Always keep on learning…

In case you missed it, my last post was Reliability/Sample Size Calculation Based on Bayesian Inference:

Advertisements

Reliability/Sample Size Calculation Based on Bayesian Inference:

Bayesian

I have written about sample size calculations many times before. One of the most common questions a statistician is asked is “how many samples do I need – is a sample size of 30 appropriate?” The appropriate answer to such a question is always – “it depends!”

In today’s post, I have attached a spreadsheet that calculates the reliability based on Bayesian Inference. Ideally, one would want to have some confidence that the widgets being produced is x% reliable, or in other words, it is x% probable that the widget would function as intended. There is the ubiquitous 90/90 or 95/95 confidence/reliability sample size table that is used for this purpose.

90-95

In Bayesian Inference, we do not assume that the parameter (the value that we are calculating like Reliability) is fixed. In the non-Bayesian (Frequentist) world, the parameter is assumed to be fixed, and we need to take many samples of data to make an inference regarding the parameter. For example, we may flip a coin 100 times and calculate the number of heads to determine the probability of heads with the coin (if we believe it is a loaded coin). In the non-Bayesian world, we may calculate confidence intervals. The confidence interval does not provide a lot of practical value. My favorite explanation for confidence interval is with the analogy of an archer. Let’s say that the archer shot an arrow and it hit the bulls-eye. We can draw a 3” circle around this and call that as our confidence interval based on the first shot. Now let’s assume that the archer shot 99 more arrows and they all missed the bull-eye. For each shot, we drew a 3” circle around the hit resulting in 100 circles. A 95% confidence interval simply means that 95 of the circles drawn contain the first bulls-eye that we drew. In other words, if we repeated the study a lot of times, 95% of the confidence intervals calculated will contain the true parameter that we are after. This would indicate that the one study we did may or may not contain the true parameter. Compared to this, in the Bayesian world, we calculate the credible interval. This practically means that we can be 95% confident that the parameter is inside the 95% credible interval we calculated.

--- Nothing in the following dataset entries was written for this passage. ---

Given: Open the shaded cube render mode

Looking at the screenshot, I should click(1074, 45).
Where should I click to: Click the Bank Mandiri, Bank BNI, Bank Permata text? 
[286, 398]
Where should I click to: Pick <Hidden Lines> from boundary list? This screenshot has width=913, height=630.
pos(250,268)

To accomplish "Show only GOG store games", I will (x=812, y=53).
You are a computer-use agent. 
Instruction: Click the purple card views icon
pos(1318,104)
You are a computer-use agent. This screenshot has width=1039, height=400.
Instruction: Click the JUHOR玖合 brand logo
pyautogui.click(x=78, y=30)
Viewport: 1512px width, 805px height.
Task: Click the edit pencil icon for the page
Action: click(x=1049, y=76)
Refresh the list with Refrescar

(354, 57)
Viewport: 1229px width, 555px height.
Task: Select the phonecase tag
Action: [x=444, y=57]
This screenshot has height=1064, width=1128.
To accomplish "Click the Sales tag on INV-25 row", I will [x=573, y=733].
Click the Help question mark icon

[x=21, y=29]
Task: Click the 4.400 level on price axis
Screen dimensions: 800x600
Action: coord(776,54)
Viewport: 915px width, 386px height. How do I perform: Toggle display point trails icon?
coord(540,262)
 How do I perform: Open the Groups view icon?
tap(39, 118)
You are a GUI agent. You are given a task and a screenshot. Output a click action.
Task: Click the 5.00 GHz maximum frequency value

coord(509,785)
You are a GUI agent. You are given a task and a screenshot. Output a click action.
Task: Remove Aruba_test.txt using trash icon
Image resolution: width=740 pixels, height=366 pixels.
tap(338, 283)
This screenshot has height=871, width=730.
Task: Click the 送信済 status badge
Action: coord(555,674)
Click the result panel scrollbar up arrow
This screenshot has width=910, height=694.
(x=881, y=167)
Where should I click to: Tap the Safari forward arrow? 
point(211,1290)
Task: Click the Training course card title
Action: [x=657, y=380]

In the Bayesian world, we can have a prior belief and make an inference based on our prior belief. However, if your prior belief is very conservative, the Bayesian inference might make a slightly liberal inference. Similarly, if your prior belief is very liberal, the inference made will be slightly conservative. As the sample size goes up, impact of this prior belief is minimized. A common method in Bayesian inference is to use the uninformed prior. This means that we are assuming equal likelihood for all the events. For a binomial distribution we can use beta distribution to model our prior belief. We will use (1, 1) to assume the uninformed prior. This is shown below:

uniform prior

For example, if we use 59 widgets as our samples and all of them met the inspection criteria, then we can calculate the 95% lower bound credible interval as 95.13%. This is assuming the (1, 1) beta values. Now let’s say that we are very confident of the process because we have historical data. Now we can assume a stronger prior belief with the beta values as (22,1). The new prior plot is shown below:

22-1 prior

Based on this, if we had 0 rejects for the 59 samples, then the 95% lower bound credible interval is 96.37%. A slightly higher reliability is estimated based on the strong prior.

We can also calculate a very conservative case of (1, 22) where we assume very low reliability to begin with. This is shown below:

1-22 Prior

Now when we have 0 rejects with 59 samples, we are pleasantly surprised because we were expecting our reliability to be around 8-10%. The newly calculated 95% lower bound credible interval is 64.9%.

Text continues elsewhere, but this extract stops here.